_Material for this task_
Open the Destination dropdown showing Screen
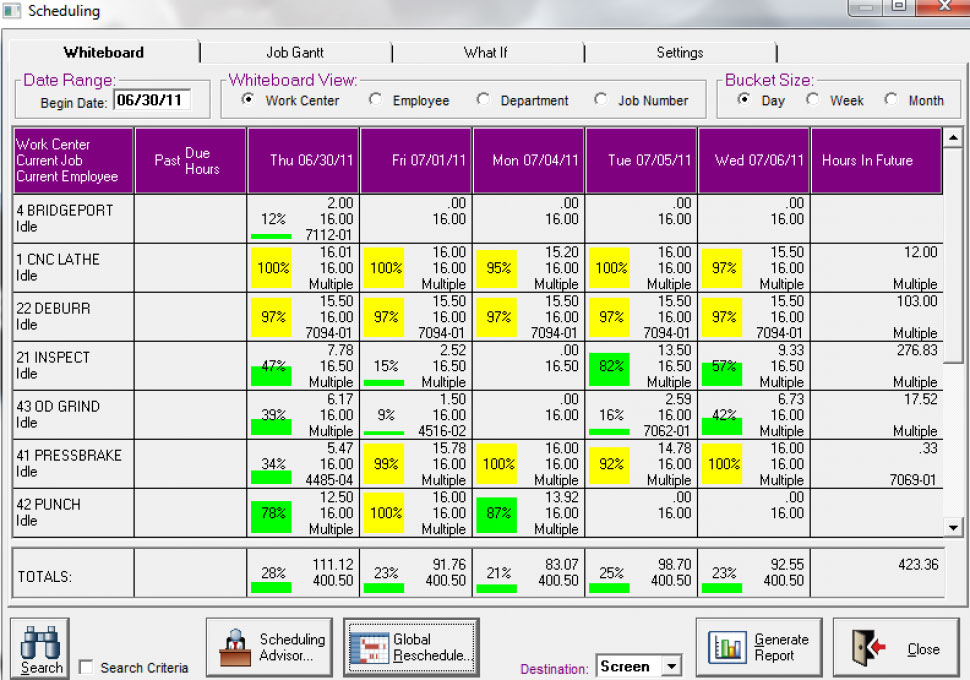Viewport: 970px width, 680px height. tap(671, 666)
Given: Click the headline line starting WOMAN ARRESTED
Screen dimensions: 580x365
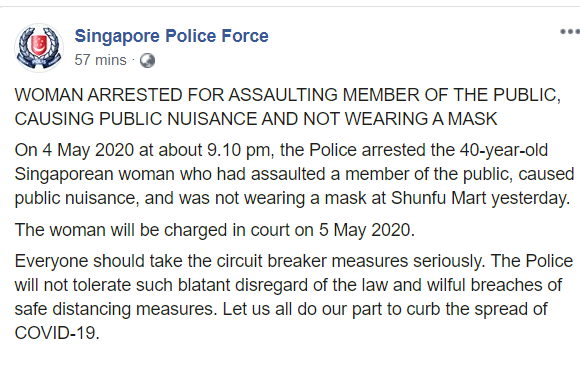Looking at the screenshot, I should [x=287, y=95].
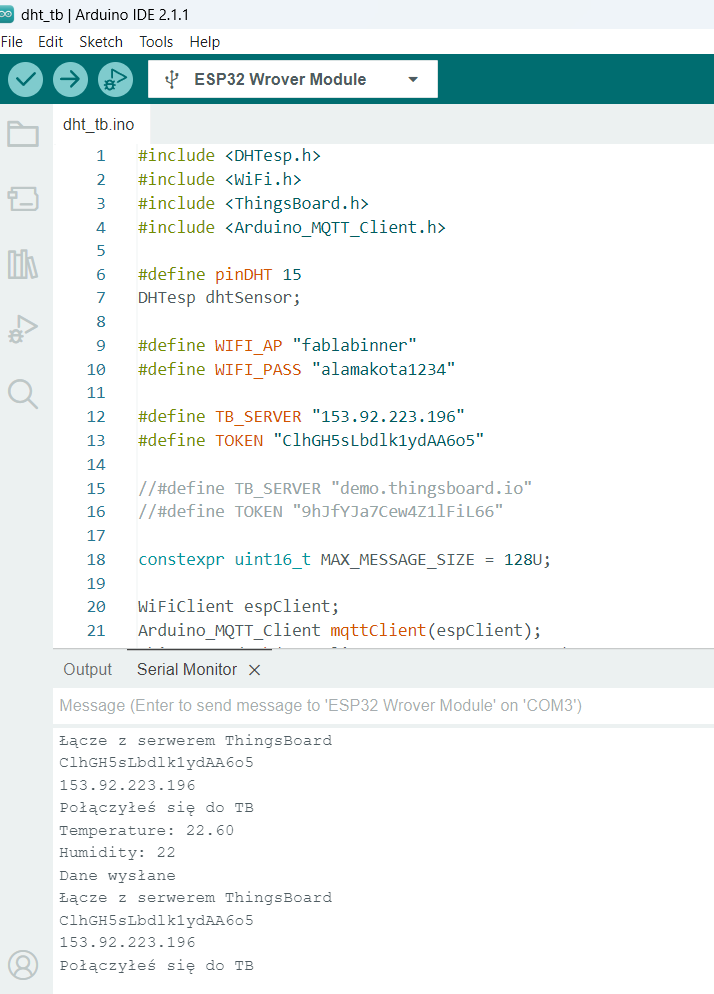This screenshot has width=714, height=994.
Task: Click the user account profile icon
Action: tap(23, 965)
--
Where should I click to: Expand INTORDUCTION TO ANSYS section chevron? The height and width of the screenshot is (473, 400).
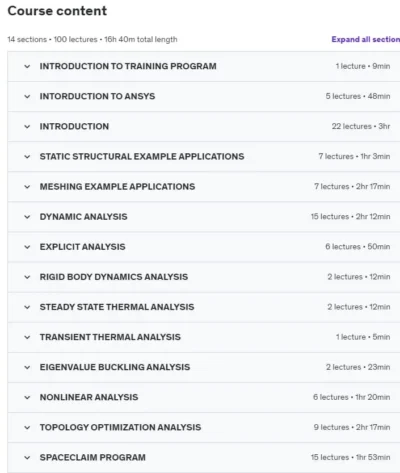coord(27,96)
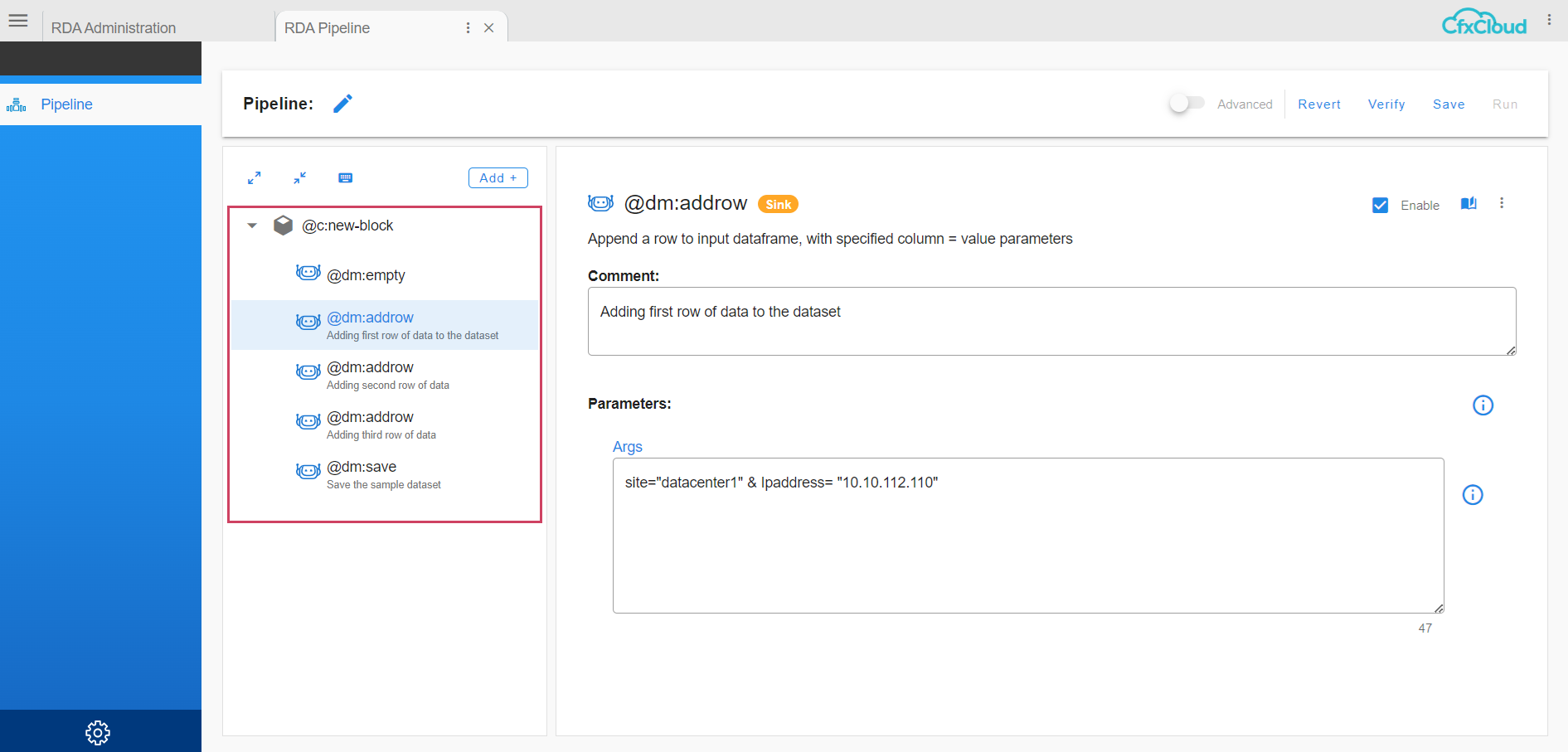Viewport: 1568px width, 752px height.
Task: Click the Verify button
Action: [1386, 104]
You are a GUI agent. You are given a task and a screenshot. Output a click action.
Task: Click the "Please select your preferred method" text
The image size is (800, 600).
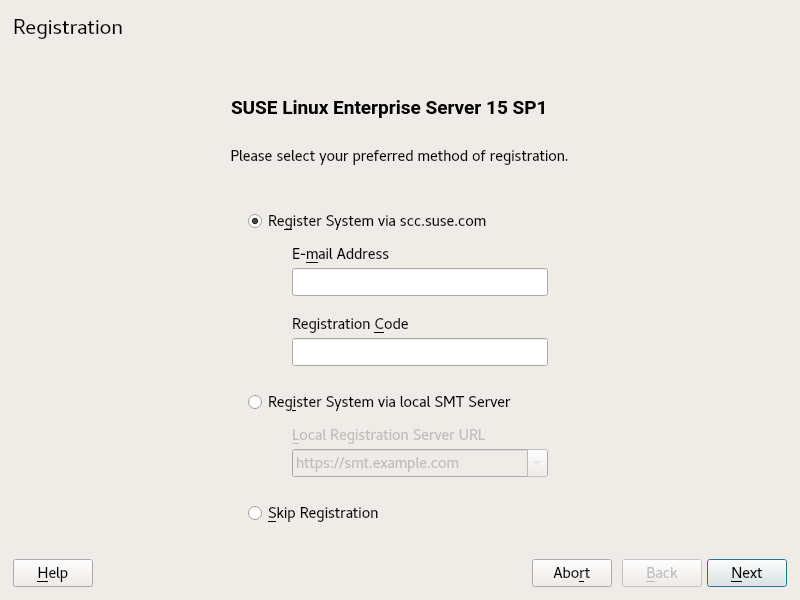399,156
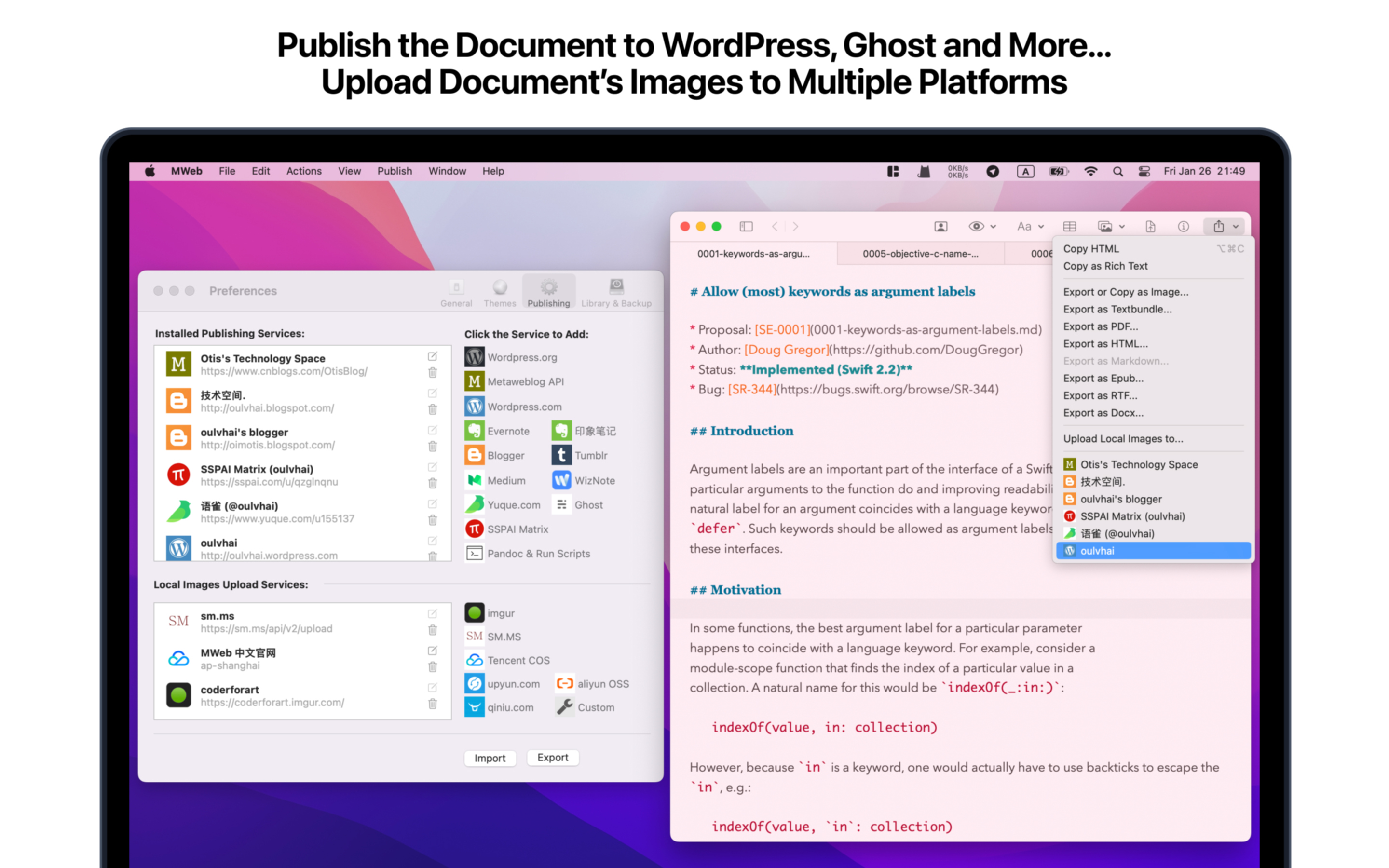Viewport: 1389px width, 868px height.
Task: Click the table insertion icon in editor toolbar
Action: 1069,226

_What this task involves_
Repeat the stretch of the listing from the line that contains "You are a GUI" through the line that contains "Action: 1069,226", both included, leaving the pictures out of your answer.

_Task solution_
You are a GUI agent. You are given a task and a screenshot. Output a click action.
Task: Click the "Please select your preferred method" text
The image size is (800, 600).
399,156
Viewport: 1389px width, 868px height.
Task: Click the table insertion icon in editor toolbar
Action: 1069,226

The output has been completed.